CAPÍTULO 4 - Encuentro con el maestro

 Después de atravesar dudas e inseguridades, necesitaba algo más que motivación. Necesitaba dirección. Necesitaba claridad. Y fue ahí cuando apareció el maestro.

No fue una persona específica que se sentó frente a mí a darme instrucciones. Fue una combinación de ideas, referencias y conceptos que comenzaron a ordenarse en mi mente. El maestro fue la inspiración que transformó la incertidumbre en visión.

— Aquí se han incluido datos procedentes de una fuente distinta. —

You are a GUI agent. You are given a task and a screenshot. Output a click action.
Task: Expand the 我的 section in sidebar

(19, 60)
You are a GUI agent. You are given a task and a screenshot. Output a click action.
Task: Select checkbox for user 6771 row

Descubrí que la elegancia no era solo estética. Era disciplina. Era coherencia entre lo que se piensa, lo que se hace y lo que se proyecta. El estilo Old Money dejó de ser solo una imagen visual y se convirtió en un modelo mental: sobriedad, constancia, educación, respeto por la tradición y construcción a largo plazo.

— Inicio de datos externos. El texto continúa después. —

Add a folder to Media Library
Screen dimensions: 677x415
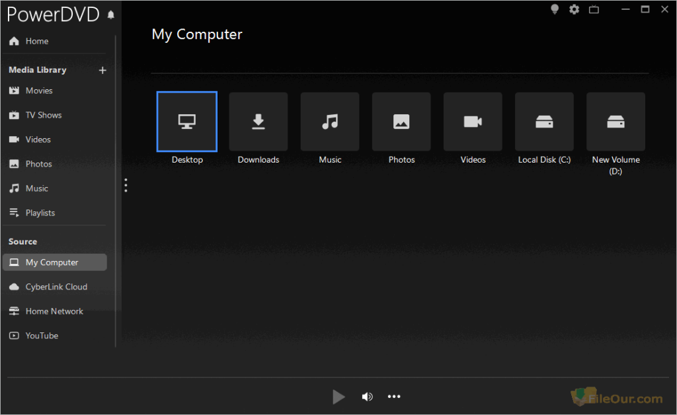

Entendí que las marcas más sólidas no nacen para ser virales. Nacen para durar. No compiten por atención inmediata, compiten por permanencia. Esa idea cambió mi forma de pensar.

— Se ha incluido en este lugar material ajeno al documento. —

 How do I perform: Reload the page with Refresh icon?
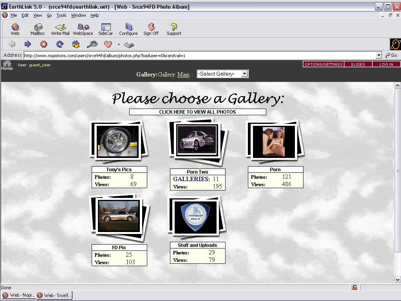point(60,44)
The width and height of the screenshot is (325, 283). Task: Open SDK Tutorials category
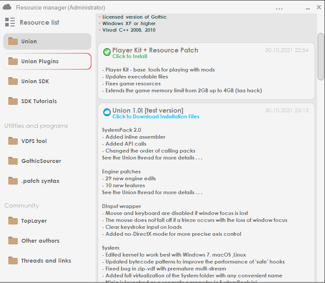(39, 101)
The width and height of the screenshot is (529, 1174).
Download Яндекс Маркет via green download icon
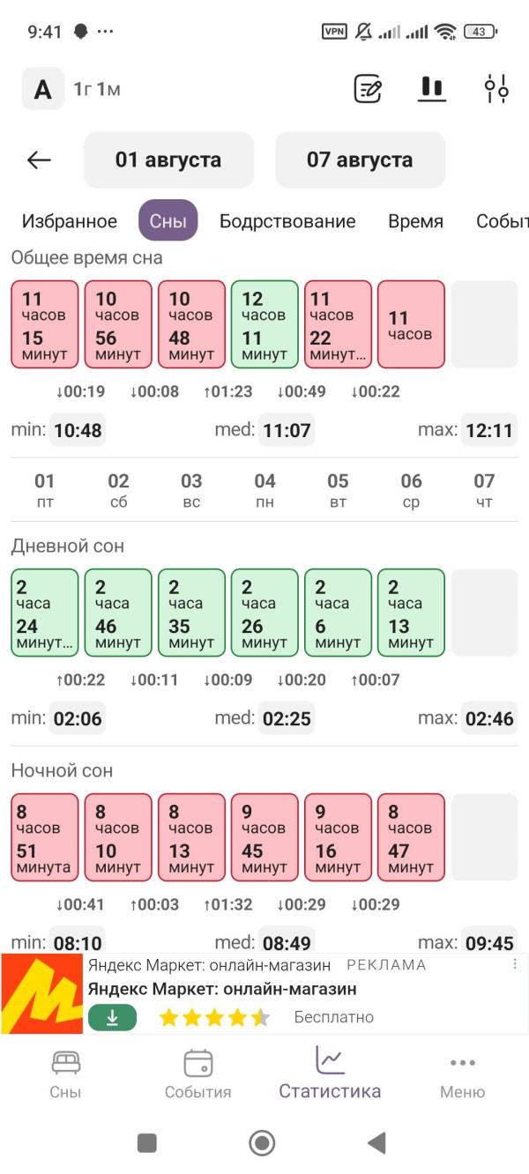pos(112,1017)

El maestro también me enseñó algo esencial: una marca no es solo un producto, es un mensaje. Si quería crear algo diferente, debía empezar por definir qué representaba. ¿Qué valores quería transmitir? ¿Qué sensación debía generar VITUS? ¿Qué tipo de persona se identificaría con ella?

Fue en ese proceso de reflexión donde apareció con fuerza la palabra identidad. No como algo superficial, sino como algo construido con disciplina. La identidad no se improvisa. Se trabaja.

También comprendí que el lujo verdadero no siempre es visible. Está en los detalles, en la calidad, en la postura, en la seguridad. No necesita exageración. Necesita carácter.

Ese fue el momento en que la idea dejó de ser solo una reacción contra la moda pasajera y se convirtió en una propuesta concreta. Ya no quería simplemente “hacer ropa distinta”. Quería construir una marca que representara principios.

El mentor me dio una brújula y con una dirección clara, el siguiente paso era inevitable.